In this paper, to demonstrate the deposition effects on cooling performance, the changing patterns of film cooling due to particle deposition are numerically investigated on a turbine vane that is cooled by an array of film-holes. The uniqueness of this work is addressing the cooling performance at an early deposition stage, in which deposits are relatively slight. The build-ups of the deposits are simulated by moving grid nodes on the wall boundaries. Results show that in addition to particle velocity, the blowing conditions and wall temperatures are two important factors to determine the deposition patterns. Increasing coolant-to-mainstream mass flow ratios and lowering wall temperatures can help inhibit the growth of deposits. In addition, the modifications of the vane profile due to incipient deposition are completely different from those with excessive deposition. Although flow fields are less sensitive to the early-stage deposits in the subsonic vane passage, cooling effectiveness is significantly changed and the changes are linked to the mass flow ratios. Compared to the cooling performance from a non-deposition case, reduced cooling performance due to incipient deposition is found at a low mass flow ratio of 1.09%, while cooling performance is improved at moderate and high mass flow ratios of 1.64% and 2.06%.

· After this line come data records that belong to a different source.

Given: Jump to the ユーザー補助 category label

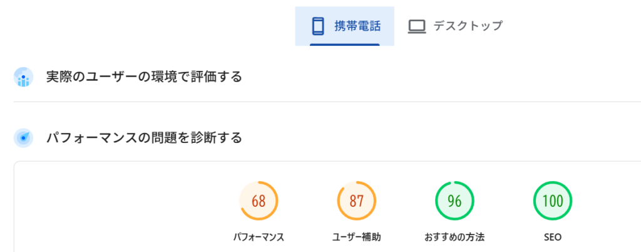Looking at the screenshot, I should coord(356,238).
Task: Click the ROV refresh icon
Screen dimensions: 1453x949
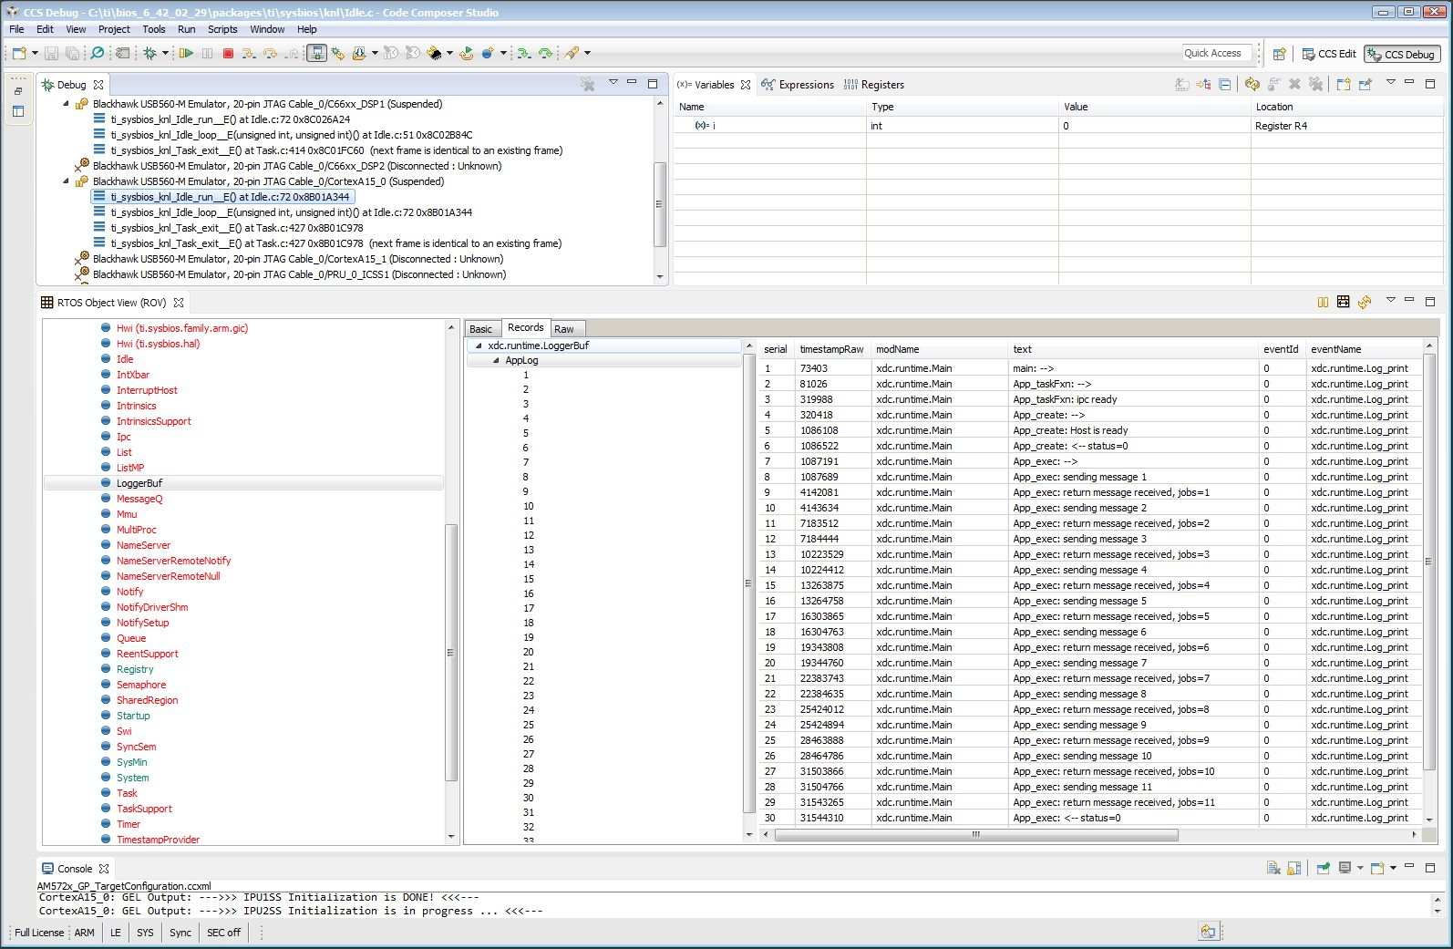Action: [x=1365, y=303]
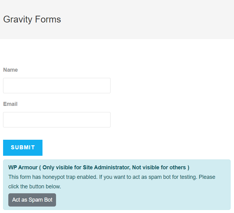Click the Gravity Forms page heading
Viewport: 234px width, 213px height.
(x=32, y=19)
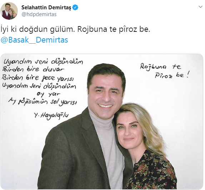The image size is (205, 190).
Task: Open the Selahattin Demirtaş display name
Action: pos(46,8)
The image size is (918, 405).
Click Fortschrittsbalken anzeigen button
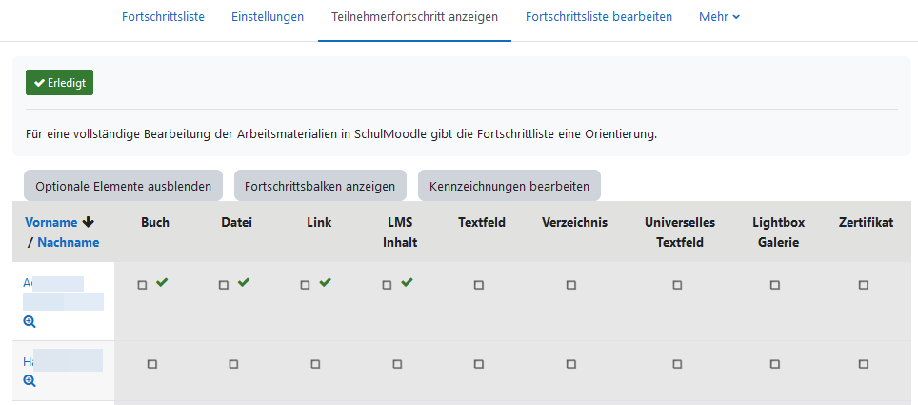[320, 186]
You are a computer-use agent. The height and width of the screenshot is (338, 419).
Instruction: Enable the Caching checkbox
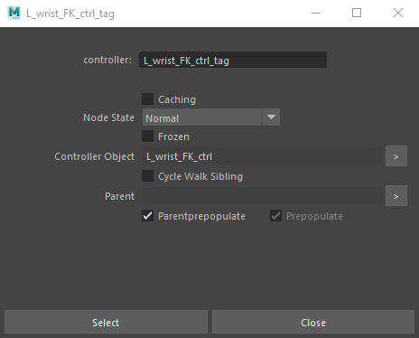tap(147, 99)
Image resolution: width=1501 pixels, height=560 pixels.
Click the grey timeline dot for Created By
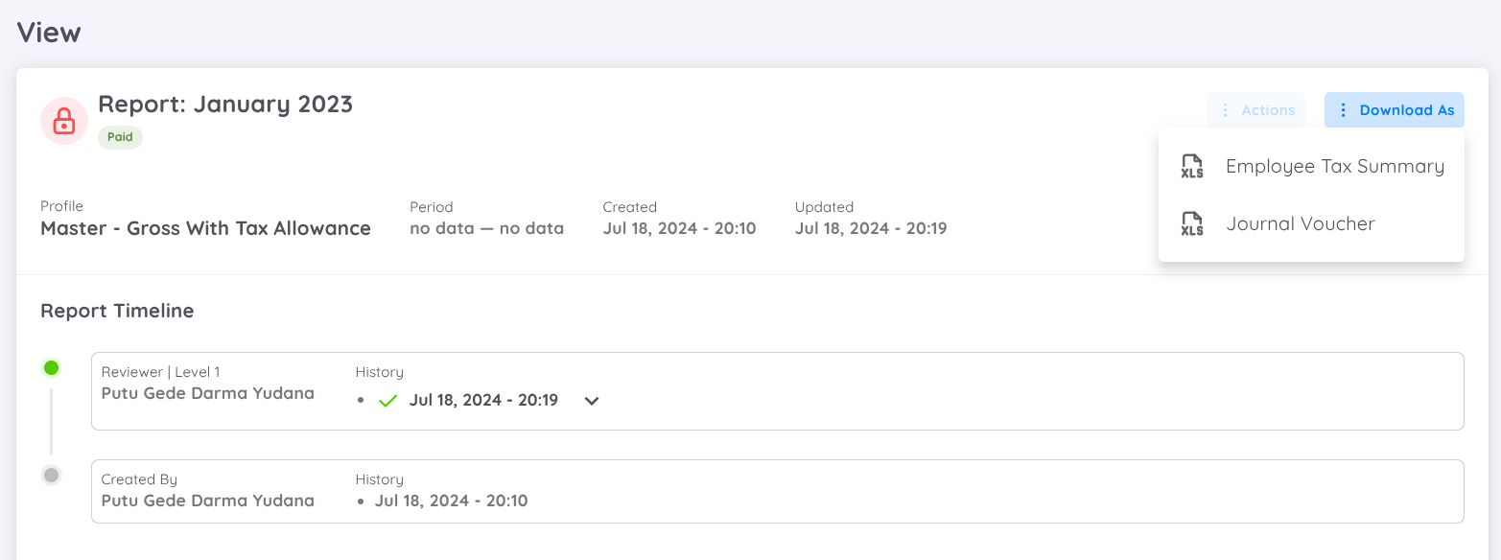[x=52, y=475]
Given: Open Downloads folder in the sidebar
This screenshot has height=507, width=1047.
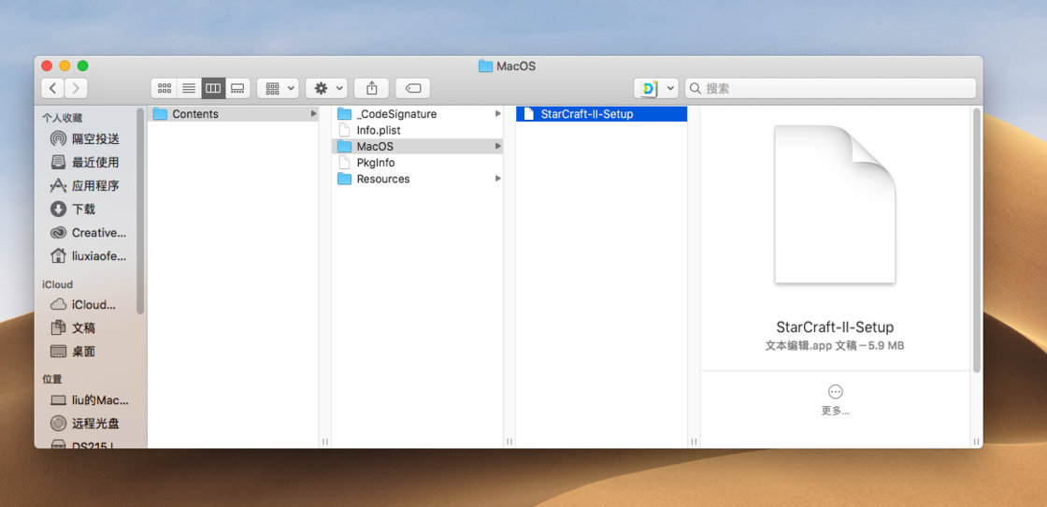Looking at the screenshot, I should pos(83,209).
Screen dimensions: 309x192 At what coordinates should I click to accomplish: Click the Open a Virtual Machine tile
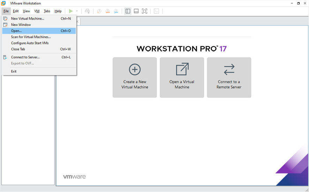coord(182,77)
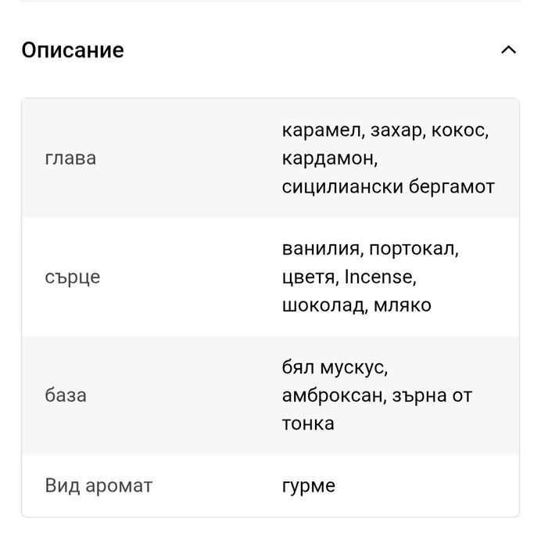Click the бял мускус base note
Viewport: 541px width, 548px height.
[x=334, y=367]
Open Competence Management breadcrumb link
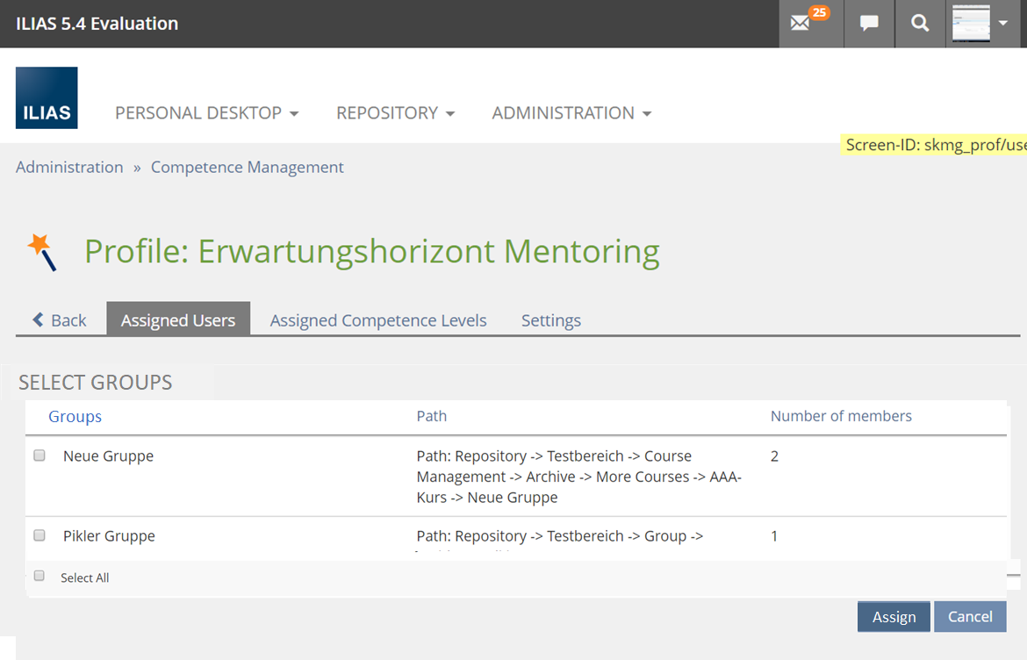The width and height of the screenshot is (1027, 660). click(x=248, y=167)
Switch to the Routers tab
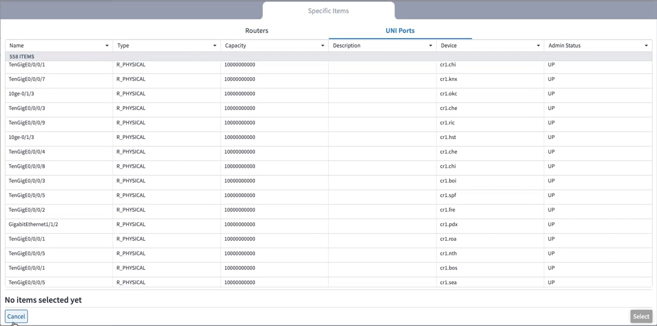The width and height of the screenshot is (657, 326). (257, 31)
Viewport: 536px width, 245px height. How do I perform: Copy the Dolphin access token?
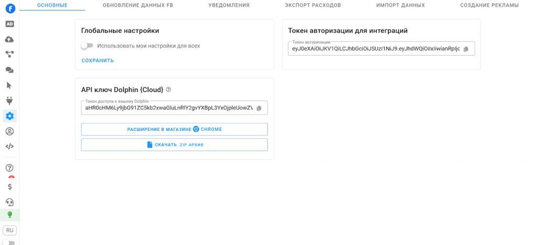point(259,108)
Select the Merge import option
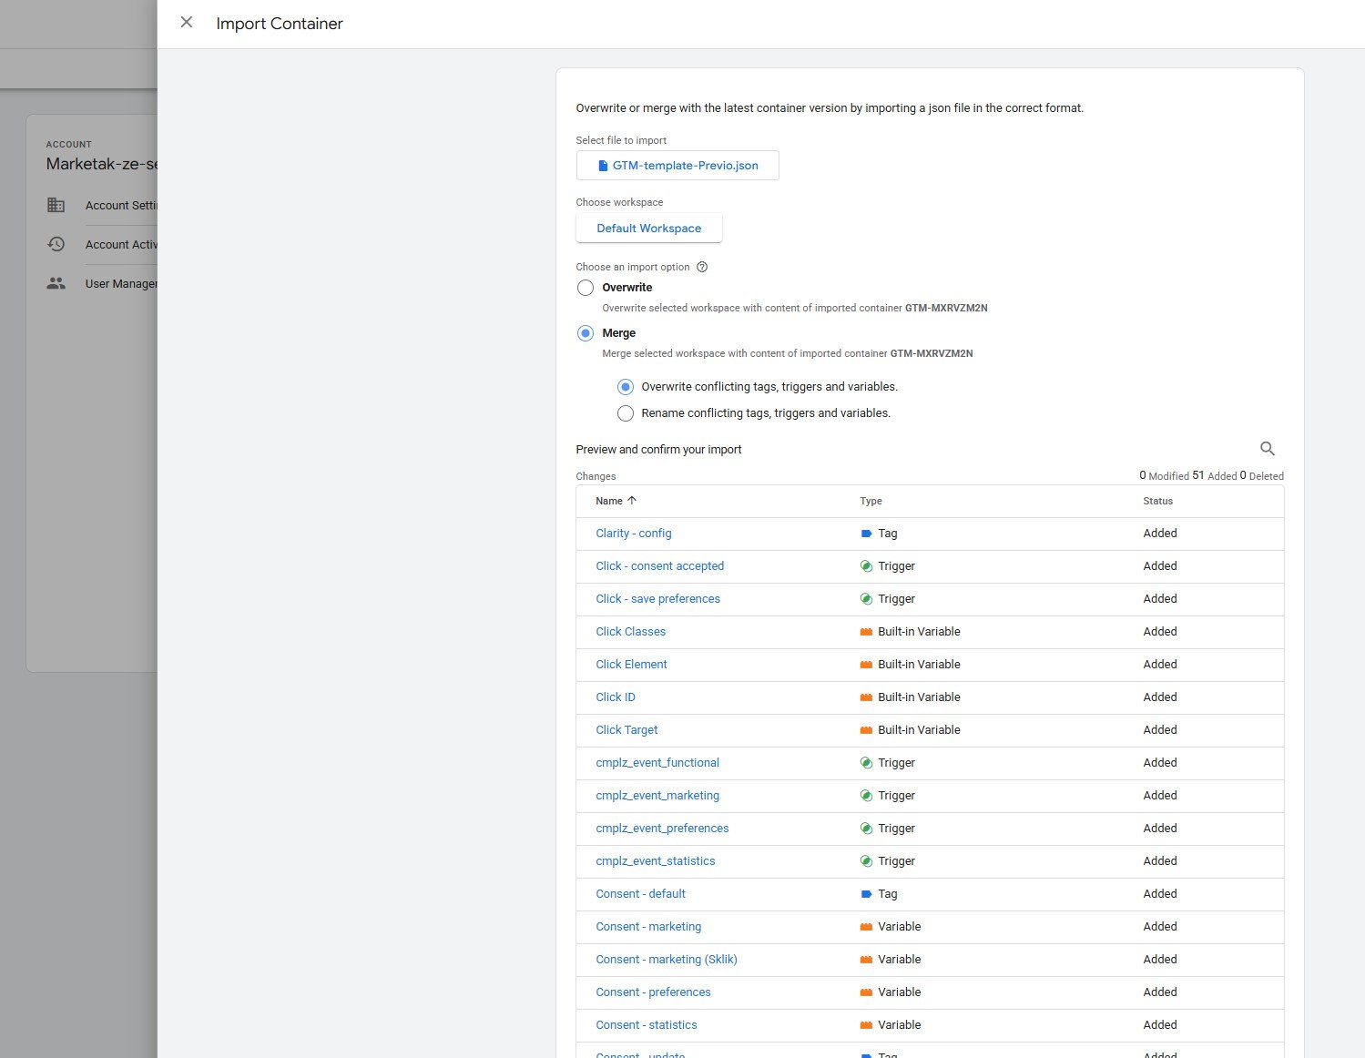 click(586, 333)
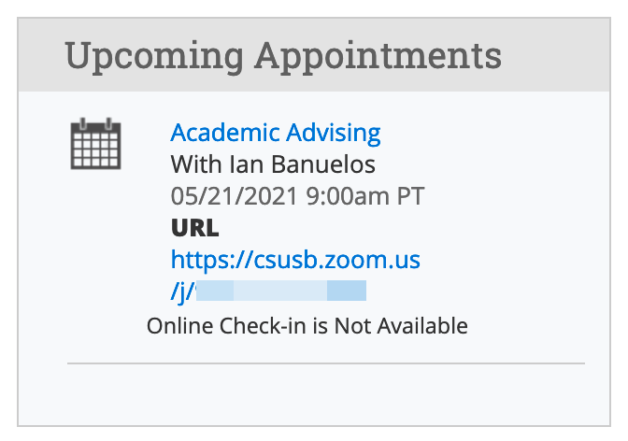Click the Not Available text in check-in status
The height and width of the screenshot is (441, 628).
pos(401,326)
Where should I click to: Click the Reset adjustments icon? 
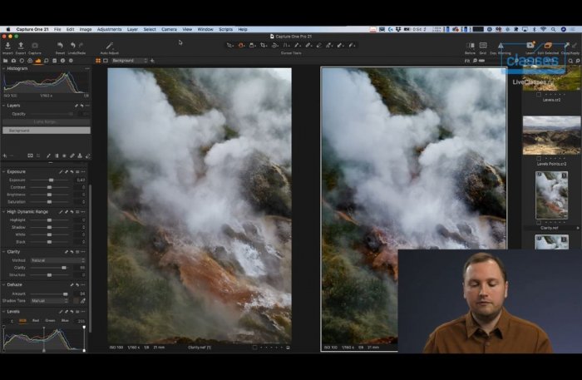point(60,45)
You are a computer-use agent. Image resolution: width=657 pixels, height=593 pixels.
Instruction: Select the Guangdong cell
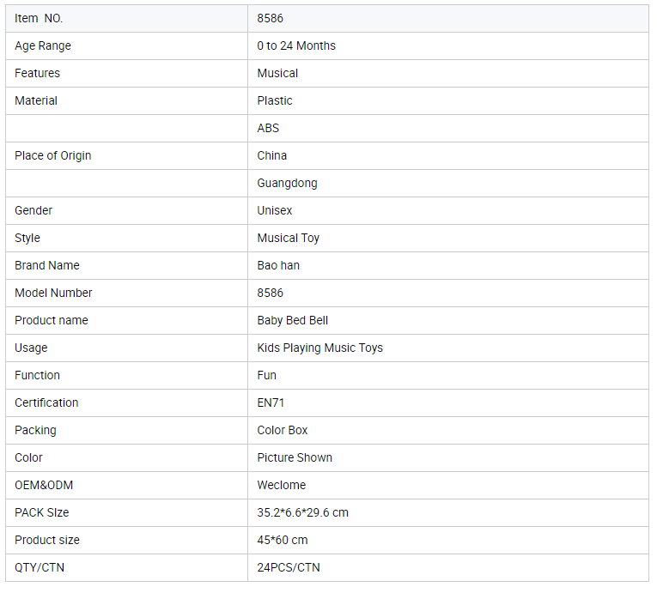pyautogui.click(x=287, y=183)
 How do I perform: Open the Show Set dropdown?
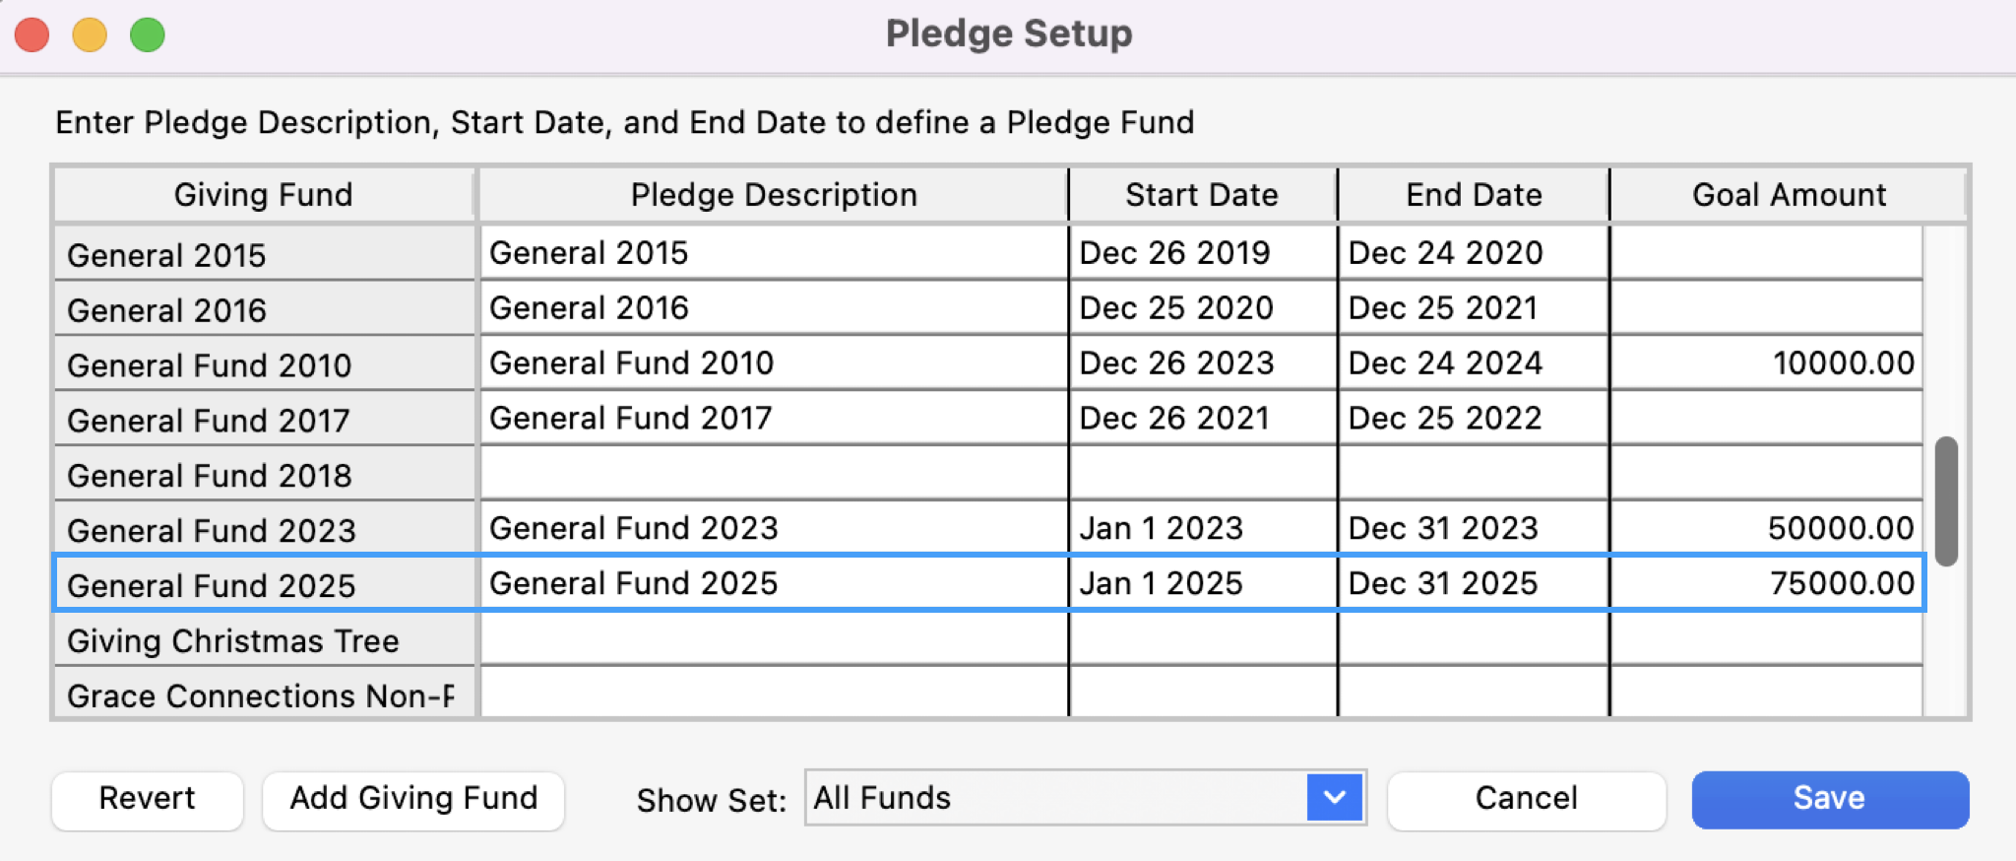pyautogui.click(x=1083, y=799)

在本文中，为了证明沉积对冷却性能的影响，对由颗粒孔阵列冷却的涡轮叶片进行了数值研究，研究了由于颗粒沉积而引起的膜冷却变化模式。这项工作的独特之处在于解决了早期沉积阶段的冷却性能，该阶段的沉积物相对较少。通过在壁边界上移动网格节点来模拟沉积物的堆积。结果表明，除粒子速度外，吹塑条件和壁温也是决定沉积方式的两个重要因素。增大冷却剂与主流的质量比并降低壁温可以帮助抑制沉积物的生长。此外，由于初期沉积，叶片轮廓的变化与过度沉积时的变化完全不同。尽管流场对亚音速叶片通道中的早期沉积物不那么敏感，但冷却效率却发生了显着变化，并且这种变化与质量流率有关。与非沉积情况下的冷却性能相比，在1.09％的低质量流量比率下，由于初期沉积而导致的冷却性能下降，而在1.64％和2.06％的中等和高质量流量比率下，冷却性能得到改善。